FERRET, Stéphane, Aprender com as Coisas – uma iniciação à filosofia, 1ª edição, 2007. Lisboa: Edições Asa, pp. 61-67
4 comentários:
Ainda a propósito de Levinas.
Obrigada- :)
Comento neste post pois receio que não volte ao anterior.
Percebeu o que eu quis dizer ao escrever:"a angústia permanece nos que ficam vivos e são confrontados constantemente com a ideia de que tudo ficou por dizer e viver?" Não pretendo uma resposta.
Queria uma resposta para a seguinte questão: Aqueles que não contribuem para a perpetuação da espécie humana, não vêem a sua angústia perante a morte ser atenuada?
Não sei quase de Levinas, só uns respigos do que leio nos manuais. Prometo que vou ler. Também não conheço praticamente os pensadores/autores dos posts do blog. Gostava de ler Stéphane Ferret. Agora temos a Fnac aqui, já não me posso desculpar...
P.S. Amanhã vou enviar-lhe o jornal da minha escola. Quase todos os artigos são escritos pelos
alunos. É um jornalinho muito simpático com vários prémios no currículo.
Isabel
Isabel, obrigado por de vez em quando deixar um comentário. Até ao momento tem sido a única, mas este blog, apesar de já ter alguns visitantes, ainda é muito novo (ainda não tem um mês).
Eu também não conheço muito Levinas. E do pouco que conheço não aprecio muito quer ao nível do conteúdo do seu discurso, quer principalmente com a forma hermética e enrolada com que apresenta as suas teses.
Quanto à questão que levanta: ela surgiu da interpretação que eu fiz do exerto de Levinas que postei. Levinas responderia à questão recorrendo à transcendência, o radical Outro que refere Levinas, origem da nossa existência e garante da nossa liberdade.
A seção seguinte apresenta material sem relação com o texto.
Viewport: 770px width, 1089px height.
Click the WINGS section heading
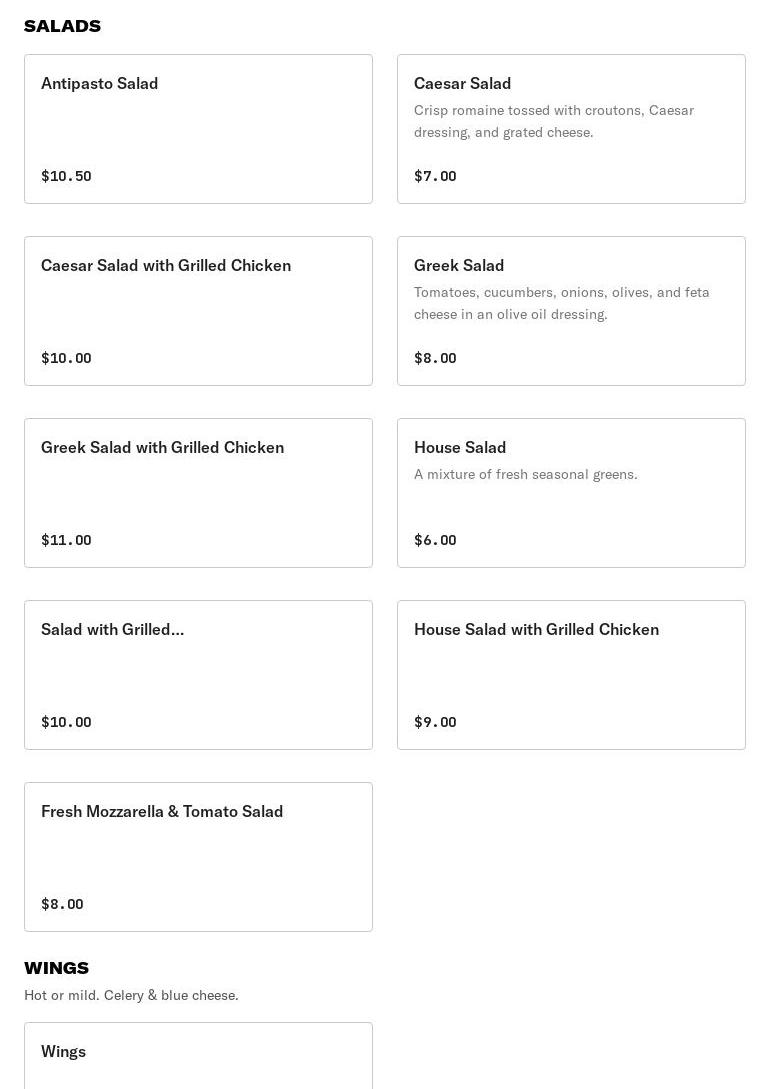[x=56, y=968]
Não seria a minha resposta.
Há muitas formas de responder ao problema da angústia da morte, ainda que todas elas desemboquem num ponto único: viver a vida com sentido. Uma dessas formas é a nossa descendência. Mas como bem reparou não pode ser uma resposta universal. Então responderia que o sentido da vida advém de se viver a vida com um enorme sentido ético. Porque a vida com ética é preferível a uma vida sem ética.
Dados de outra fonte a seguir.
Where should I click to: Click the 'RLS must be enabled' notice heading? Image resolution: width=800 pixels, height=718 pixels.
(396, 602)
Quanto ao livro de Ferret pode comprá-lo na Webboom (loja on line), é onde eu compro. É cómodo e pode encontrar todas as obras, que não estão esgotadas.
É com gosto que lerei o vosso jornal. Já agora é exclusivamente de filosofia ou é o jornal da escola?
Em Oliveira de Frades também temos um jornal PSSST e uma revista (katársis2), esta é de filosofia e feita pelos alunos e professores de filosofsi. Se quiser conhecer a nossa revista (editámos 3 números este ano lectivo) pode ir ao nosso outro blog www.katarsis2.blogspot.com e na etiqueta "revistas" encontrará os três números deste ano lectivo e dois números antigos, em formato de livro (um formato interessante). Na escola distribuímo-las em suporte papel.
António Paulo
Não. Ainda não chegámos a essa perfeição. Não temos nenhum jornal de Filosofia. O que vou enviar é da escola em geral. Nenhum grupo disciplinar elabora um jornal ou revista.
já consultei o outro blog -Katarsis. Gostei. Vou espreitar as revistas.
Vou ler o último post- morte ii. A morte assusta-me. É cruel e injusta. Faz sofrer muito. Só de imaginar que depois da minha morte nunca mais vejo o sol, as flores, os regatos de água, as pessoas que amo, fico triste.
Isabel
Em relação à morte, penso exactamente o mesmo que você. Talvez por isso às vezes leio alguma coisa sobre a morte. Talvez à busca de alguma resposta.